Senior Assistant Attorney General Benjamin Agati said that the state still believes Tulloch should serve life in prison. The sentencing deal recognizes the fact the United States Supreme Court ruled in 2012 that life without parole for minors constitutes cruel and unusual punishment.

The crimes Tulloch and Parker committed are still shocking two decades later. The high school friends hatched a scheme to obtain $10,000 through a series of home invasions and murders, Agati said. Once they had the $10,000, they planned to escape to Australia.
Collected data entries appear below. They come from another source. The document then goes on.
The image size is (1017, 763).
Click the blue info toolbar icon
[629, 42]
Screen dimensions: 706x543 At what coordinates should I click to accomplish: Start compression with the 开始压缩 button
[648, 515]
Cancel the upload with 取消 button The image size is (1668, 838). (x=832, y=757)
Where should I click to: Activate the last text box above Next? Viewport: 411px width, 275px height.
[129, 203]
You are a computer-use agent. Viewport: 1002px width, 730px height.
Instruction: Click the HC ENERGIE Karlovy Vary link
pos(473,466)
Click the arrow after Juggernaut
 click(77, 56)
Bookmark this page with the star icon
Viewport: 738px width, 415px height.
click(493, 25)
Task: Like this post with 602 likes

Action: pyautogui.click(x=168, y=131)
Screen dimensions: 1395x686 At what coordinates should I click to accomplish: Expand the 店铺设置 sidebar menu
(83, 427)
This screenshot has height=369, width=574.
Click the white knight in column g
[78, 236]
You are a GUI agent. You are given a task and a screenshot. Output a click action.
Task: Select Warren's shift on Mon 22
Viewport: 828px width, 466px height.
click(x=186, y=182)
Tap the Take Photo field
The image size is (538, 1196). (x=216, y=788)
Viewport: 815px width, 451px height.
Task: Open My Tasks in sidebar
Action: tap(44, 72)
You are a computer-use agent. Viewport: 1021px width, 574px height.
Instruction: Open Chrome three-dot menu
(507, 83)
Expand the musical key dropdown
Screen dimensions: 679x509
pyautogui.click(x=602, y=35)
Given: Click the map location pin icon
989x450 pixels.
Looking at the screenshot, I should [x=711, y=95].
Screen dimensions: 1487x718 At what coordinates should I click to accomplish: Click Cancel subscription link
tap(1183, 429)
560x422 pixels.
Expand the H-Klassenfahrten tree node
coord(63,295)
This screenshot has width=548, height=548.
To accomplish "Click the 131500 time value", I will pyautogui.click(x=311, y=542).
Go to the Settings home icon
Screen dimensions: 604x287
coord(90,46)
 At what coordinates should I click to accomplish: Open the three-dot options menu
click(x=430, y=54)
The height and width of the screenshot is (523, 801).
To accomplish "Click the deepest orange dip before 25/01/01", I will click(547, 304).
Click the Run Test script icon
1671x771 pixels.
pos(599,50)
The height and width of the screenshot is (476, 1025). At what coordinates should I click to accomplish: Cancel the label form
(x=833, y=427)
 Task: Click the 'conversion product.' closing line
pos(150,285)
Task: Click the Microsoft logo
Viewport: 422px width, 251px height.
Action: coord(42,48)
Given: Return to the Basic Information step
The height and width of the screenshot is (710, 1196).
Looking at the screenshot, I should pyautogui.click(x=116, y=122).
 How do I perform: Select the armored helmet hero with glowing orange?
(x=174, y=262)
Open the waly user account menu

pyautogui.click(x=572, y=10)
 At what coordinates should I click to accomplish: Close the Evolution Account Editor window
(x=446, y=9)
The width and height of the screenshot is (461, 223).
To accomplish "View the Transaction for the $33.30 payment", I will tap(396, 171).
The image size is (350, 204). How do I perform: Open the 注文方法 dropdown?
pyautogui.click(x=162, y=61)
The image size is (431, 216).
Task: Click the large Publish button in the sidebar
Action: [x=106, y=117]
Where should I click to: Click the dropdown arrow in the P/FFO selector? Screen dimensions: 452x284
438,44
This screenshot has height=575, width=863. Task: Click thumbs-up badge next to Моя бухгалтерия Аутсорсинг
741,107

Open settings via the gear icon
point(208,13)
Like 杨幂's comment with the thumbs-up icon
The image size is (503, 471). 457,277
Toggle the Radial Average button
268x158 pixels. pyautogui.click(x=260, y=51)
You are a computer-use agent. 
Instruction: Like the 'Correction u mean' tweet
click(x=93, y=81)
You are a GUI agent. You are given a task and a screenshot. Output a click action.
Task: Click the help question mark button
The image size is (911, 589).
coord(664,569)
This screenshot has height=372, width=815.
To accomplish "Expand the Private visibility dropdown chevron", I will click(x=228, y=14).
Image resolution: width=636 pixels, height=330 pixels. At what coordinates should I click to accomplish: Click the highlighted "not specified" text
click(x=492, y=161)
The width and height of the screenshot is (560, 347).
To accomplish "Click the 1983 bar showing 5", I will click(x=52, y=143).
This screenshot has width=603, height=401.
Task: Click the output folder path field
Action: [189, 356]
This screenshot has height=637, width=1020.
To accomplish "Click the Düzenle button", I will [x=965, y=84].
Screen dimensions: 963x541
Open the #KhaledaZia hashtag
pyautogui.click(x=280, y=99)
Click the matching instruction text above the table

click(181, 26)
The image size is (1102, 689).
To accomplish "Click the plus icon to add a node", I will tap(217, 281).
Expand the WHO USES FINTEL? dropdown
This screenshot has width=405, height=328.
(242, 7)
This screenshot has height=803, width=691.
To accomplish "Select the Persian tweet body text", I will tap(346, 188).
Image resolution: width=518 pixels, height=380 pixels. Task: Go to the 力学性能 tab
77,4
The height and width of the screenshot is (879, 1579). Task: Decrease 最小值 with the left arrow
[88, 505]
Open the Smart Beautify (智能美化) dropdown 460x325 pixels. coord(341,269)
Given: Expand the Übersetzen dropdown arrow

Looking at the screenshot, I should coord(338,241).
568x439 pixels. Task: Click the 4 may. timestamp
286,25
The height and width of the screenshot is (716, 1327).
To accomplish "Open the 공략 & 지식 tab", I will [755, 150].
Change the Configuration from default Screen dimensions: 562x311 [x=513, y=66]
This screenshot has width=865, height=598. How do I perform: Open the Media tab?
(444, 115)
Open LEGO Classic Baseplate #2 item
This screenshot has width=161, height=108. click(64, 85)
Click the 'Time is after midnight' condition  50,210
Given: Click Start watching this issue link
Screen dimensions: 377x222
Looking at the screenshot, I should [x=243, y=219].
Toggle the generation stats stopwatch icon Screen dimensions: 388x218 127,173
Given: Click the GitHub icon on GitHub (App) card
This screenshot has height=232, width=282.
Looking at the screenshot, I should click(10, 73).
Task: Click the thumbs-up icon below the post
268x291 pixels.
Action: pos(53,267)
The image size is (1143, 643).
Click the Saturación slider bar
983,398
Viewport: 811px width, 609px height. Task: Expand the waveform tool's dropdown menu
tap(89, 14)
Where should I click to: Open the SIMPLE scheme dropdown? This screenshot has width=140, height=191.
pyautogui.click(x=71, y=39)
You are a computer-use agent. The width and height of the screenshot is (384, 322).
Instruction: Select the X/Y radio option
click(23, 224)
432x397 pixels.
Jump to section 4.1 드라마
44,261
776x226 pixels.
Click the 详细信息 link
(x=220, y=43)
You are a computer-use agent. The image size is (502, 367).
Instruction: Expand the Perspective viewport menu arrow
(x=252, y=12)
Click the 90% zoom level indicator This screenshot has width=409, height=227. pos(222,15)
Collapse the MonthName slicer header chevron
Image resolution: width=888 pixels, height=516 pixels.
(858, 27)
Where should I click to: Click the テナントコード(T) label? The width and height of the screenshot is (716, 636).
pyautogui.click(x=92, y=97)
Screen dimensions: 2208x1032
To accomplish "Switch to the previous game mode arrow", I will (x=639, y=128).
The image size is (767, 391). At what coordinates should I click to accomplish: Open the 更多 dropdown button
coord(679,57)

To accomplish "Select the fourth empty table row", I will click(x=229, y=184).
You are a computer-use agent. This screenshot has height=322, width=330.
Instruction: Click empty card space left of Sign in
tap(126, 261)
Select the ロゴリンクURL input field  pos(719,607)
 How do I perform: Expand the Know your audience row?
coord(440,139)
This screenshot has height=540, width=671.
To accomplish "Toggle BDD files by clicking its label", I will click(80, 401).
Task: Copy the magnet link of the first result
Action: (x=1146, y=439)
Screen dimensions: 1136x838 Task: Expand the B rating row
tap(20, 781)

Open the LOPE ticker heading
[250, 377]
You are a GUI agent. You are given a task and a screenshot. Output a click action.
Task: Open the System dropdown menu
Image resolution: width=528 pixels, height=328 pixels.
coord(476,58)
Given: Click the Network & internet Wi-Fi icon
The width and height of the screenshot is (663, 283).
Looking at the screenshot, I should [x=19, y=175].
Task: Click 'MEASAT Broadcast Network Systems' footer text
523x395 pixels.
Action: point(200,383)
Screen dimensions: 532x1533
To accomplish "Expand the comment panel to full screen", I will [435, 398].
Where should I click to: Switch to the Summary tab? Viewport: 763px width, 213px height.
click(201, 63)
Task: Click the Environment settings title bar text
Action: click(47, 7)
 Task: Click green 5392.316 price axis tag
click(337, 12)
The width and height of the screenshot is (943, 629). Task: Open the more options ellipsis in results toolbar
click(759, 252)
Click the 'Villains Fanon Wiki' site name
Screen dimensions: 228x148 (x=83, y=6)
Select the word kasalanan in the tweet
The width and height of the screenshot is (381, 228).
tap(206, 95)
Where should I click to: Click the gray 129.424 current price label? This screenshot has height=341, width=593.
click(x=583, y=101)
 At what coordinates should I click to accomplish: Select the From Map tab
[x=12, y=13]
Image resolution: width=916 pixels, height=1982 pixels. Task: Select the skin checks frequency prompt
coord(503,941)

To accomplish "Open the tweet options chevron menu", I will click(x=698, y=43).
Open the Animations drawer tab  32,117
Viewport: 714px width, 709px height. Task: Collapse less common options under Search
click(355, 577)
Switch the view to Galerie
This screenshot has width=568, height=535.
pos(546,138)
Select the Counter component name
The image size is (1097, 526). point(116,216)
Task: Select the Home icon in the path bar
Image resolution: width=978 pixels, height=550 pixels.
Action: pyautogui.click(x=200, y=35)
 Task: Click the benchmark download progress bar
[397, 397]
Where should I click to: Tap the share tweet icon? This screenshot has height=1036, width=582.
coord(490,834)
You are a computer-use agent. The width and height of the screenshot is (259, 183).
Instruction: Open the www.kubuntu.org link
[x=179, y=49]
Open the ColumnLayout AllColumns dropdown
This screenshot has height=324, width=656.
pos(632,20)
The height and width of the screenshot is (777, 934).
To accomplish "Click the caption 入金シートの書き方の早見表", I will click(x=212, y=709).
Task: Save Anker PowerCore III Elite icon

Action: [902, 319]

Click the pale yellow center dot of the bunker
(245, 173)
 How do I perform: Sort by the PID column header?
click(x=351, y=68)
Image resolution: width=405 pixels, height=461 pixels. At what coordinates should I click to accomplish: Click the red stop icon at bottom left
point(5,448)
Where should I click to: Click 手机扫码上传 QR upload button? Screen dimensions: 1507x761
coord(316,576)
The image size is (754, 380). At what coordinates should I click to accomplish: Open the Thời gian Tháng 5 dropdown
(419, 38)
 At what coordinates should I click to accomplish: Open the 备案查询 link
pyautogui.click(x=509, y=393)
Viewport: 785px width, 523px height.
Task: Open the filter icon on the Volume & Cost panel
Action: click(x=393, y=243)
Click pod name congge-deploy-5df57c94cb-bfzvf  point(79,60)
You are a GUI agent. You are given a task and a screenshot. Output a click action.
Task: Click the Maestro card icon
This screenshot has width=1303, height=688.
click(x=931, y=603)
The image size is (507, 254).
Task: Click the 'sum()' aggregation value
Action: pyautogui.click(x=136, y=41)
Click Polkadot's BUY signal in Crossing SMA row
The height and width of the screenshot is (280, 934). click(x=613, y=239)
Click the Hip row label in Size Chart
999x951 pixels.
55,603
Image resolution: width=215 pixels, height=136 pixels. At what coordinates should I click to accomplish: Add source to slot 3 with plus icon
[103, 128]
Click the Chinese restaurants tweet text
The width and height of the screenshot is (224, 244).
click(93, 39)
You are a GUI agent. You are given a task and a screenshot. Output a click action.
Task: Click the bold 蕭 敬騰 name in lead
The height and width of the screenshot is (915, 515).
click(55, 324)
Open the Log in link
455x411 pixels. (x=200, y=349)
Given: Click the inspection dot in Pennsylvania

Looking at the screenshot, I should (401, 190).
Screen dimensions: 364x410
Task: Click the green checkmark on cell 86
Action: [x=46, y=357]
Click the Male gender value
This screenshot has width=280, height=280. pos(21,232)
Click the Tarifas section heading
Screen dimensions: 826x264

Starting in the summer of 2000, Parker and Tulloch tried to pull off a home invasion four different times. Once, they donned black clothing, cut the phone lines to a remote Vermont home, and approached the house before they lost their nerve.

Finally, on the morning of Jan. 27, 2001, Tulloch and Parker approached the Zantop home, which they picked at random. The boys told Half Zantop they were conducting an environmental survey for a school project. Half Zantop was an environmental science professor at Dartmouth, and happy to help.

Half Zantop invited Tulloch and Parker into his home and was soon stabbed repeatedly in the chest and face by Tulloch, according to Agati. Susanne Zantop rushed from the kitchen, where she was cooking, to defend her husband. That’s when Parker cut her throat at Tulloch’s order, Agati said. Tulloch and Parker then continued to stab her. The boys were covered in blood when they left the Zantop home with $340.

Tulloch planned to make a statement during the hearing, but that did not go as planned. During the hearing he became visibly upset as Agati recited the details of the murders, and again when Dr. Veronika Zantop called him a sociopath who should remain locked up for life.

“I don’t really think there’s anything that I could say that would have any meaning to anyone,” Tulloch said. “I’m sorry, you know, I can’t imagine, after hearing [Veronika Zantop] talk, that you would care at all. I’m sorry.”

Dr. Veronika Zantop did not remain on the video feed long enough to hear Tulloch’s comments. 

As part of the sentence Tulloch cannot have any contact with the Zantop family, and he waives his right to a sentence review hearing which could have further reduced his time in prison.